## What the exercise asks:
Pictures left aside, return the lines below exactly, from the one with "Image resolution: width=1154" to the end, including both ends.

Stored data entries
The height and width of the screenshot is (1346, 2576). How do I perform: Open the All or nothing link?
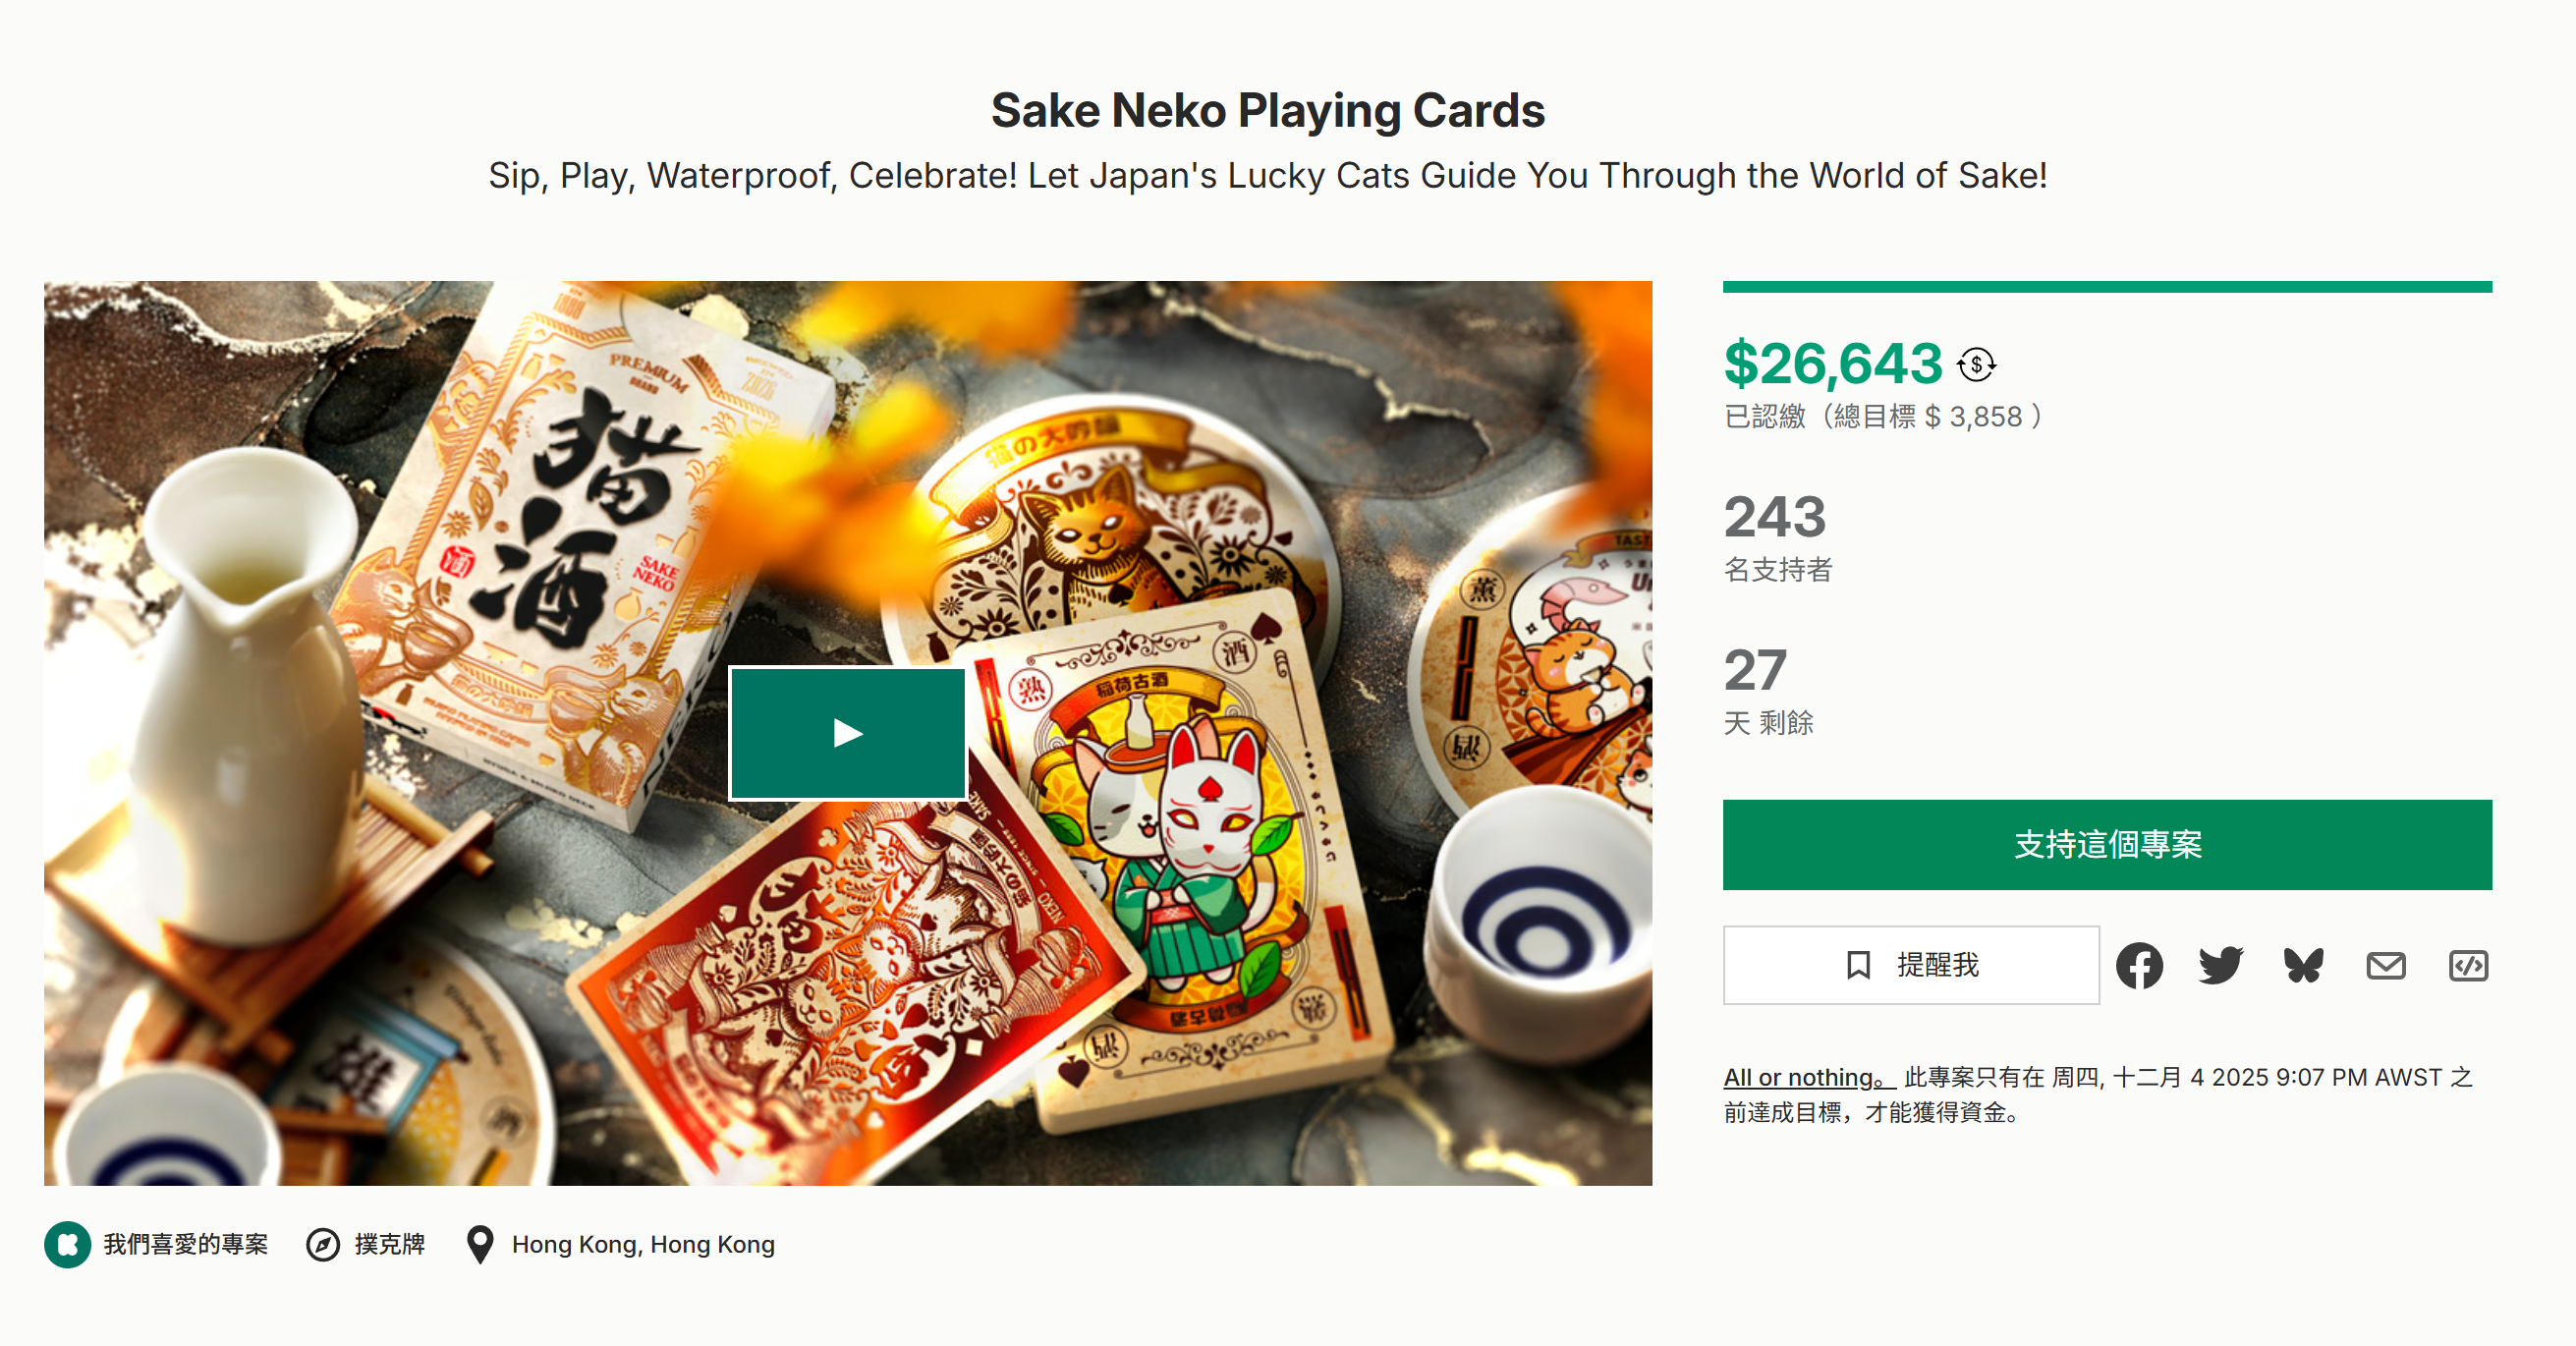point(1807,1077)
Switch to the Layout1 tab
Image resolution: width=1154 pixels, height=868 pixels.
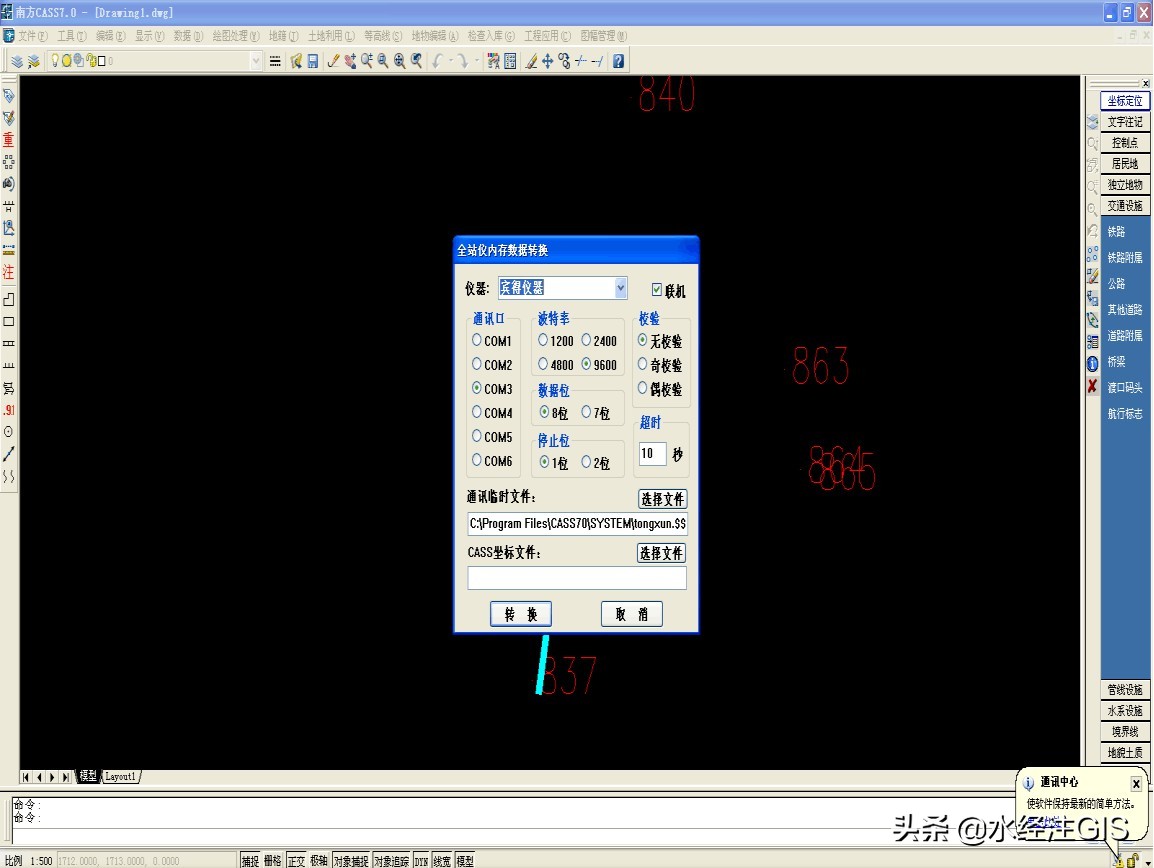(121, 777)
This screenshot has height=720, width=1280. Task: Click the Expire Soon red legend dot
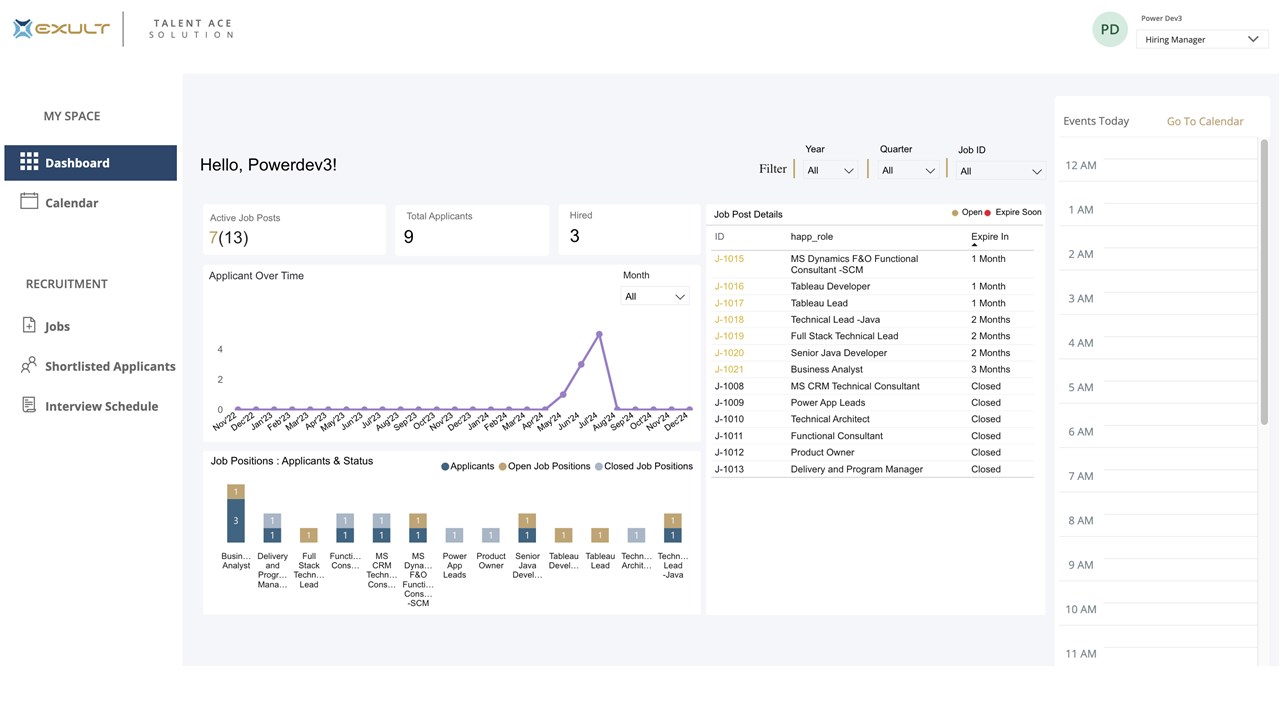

## Result of this exercise:
Image resolution: width=1154 pixels, height=868 pixels.
(121, 777)
This screenshot has height=720, width=1280. Task: Click the Expire Soon red legend dot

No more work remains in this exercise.